begin Record extracts
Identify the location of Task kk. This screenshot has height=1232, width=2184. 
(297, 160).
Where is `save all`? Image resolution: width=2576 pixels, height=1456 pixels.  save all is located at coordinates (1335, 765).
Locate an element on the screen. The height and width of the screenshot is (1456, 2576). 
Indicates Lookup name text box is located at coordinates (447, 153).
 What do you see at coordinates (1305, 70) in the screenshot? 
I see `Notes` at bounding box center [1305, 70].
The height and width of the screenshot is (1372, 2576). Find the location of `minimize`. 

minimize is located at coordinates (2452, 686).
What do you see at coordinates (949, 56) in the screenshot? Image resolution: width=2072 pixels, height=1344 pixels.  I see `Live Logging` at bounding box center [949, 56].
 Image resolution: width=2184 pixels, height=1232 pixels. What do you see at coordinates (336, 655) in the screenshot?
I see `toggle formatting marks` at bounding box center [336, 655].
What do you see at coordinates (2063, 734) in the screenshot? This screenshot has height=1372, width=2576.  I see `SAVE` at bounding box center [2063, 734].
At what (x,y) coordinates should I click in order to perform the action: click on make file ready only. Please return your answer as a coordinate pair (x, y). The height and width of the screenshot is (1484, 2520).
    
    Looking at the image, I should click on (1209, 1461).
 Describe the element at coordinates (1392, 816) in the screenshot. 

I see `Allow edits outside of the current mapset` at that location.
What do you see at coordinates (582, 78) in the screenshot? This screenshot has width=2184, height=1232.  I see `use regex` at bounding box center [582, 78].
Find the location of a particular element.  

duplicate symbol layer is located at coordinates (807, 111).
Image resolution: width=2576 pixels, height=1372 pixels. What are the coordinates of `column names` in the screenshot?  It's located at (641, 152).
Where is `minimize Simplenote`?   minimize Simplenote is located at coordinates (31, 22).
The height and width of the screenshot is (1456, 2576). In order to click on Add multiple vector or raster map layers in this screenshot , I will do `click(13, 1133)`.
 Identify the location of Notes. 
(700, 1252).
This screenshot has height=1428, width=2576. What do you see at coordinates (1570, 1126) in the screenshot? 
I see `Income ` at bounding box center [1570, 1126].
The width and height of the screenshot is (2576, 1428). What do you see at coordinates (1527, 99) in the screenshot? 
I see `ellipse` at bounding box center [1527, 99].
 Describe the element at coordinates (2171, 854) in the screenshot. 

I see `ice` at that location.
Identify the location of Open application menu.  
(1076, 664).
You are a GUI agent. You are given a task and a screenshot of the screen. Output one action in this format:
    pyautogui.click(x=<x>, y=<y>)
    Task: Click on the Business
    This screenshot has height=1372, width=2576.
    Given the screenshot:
end Record extracts
■ Stated problem: Rewrite all of the material above, swapping each occurrence of "Identify the location of" for "Find the position of" and leaving everything else unchanged.

■ Answer for this exercise:
Find the position of Task kk. This screenshot has height=1232, width=2184. 
(297, 160).
Where is `save all`? Image resolution: width=2576 pixels, height=1456 pixels.  save all is located at coordinates (1335, 765).
Locate an element on the screen. The height and width of the screenshot is (1456, 2576). 
Indicates Lookup name text box is located at coordinates (447, 153).
 What do you see at coordinates (1305, 70) in the screenshot? 
I see `Notes` at bounding box center [1305, 70].
The height and width of the screenshot is (1372, 2576). Find the location of `minimize`. 

minimize is located at coordinates (2452, 686).
What do you see at coordinates (949, 56) in the screenshot? Image resolution: width=2072 pixels, height=1344 pixels.  I see `Live Logging` at bounding box center [949, 56].
 Image resolution: width=2184 pixels, height=1232 pixels. What do you see at coordinates (336, 655) in the screenshot?
I see `toggle formatting marks` at bounding box center [336, 655].
What do you see at coordinates (2063, 734) in the screenshot? This screenshot has height=1372, width=2576.  I see `SAVE` at bounding box center [2063, 734].
At what (x,y) coordinates should I click in order to perform the action: click on make file ready only. Please return your answer as a coordinate pair (x, y). The height and width of the screenshot is (1484, 2520).
    
    Looking at the image, I should click on (1209, 1461).
 Describe the element at coordinates (1392, 816) in the screenshot. 

I see `Allow edits outside of the current mapset` at that location.
What do you see at coordinates (582, 78) in the screenshot? This screenshot has width=2184, height=1232.  I see `use regex` at bounding box center [582, 78].
Find the location of a particular element.  

duplicate symbol layer is located at coordinates (807, 111).
Image resolution: width=2576 pixels, height=1372 pixels. What are the coordinates of `column names` in the screenshot?  It's located at (641, 152).
Where is `minimize Simplenote`?   minimize Simplenote is located at coordinates (31, 22).
The height and width of the screenshot is (1456, 2576). In order to click on Add multiple vector or raster map layers in this screenshot , I will do `click(13, 1133)`.
 Find the position of Notes. 
(700, 1252).
This screenshot has height=1428, width=2576. What do you see at coordinates (1570, 1126) in the screenshot? 
I see `Income ` at bounding box center [1570, 1126].
The width and height of the screenshot is (2576, 1428). What do you see at coordinates (1527, 99) in the screenshot? 
I see `ellipse` at bounding box center [1527, 99].
 Describe the element at coordinates (2171, 854) in the screenshot. 

I see `ice` at that location.
Find the position of Open application menu.  
(1076, 664).
You are a GUI agent. You are given a task and a screenshot of the screen. Output one action in this format:
    pyautogui.click(x=<x>, y=<y>)
    Task: Click on the Business
    This screenshot has height=1372, width=2576.
    Given the screenshot:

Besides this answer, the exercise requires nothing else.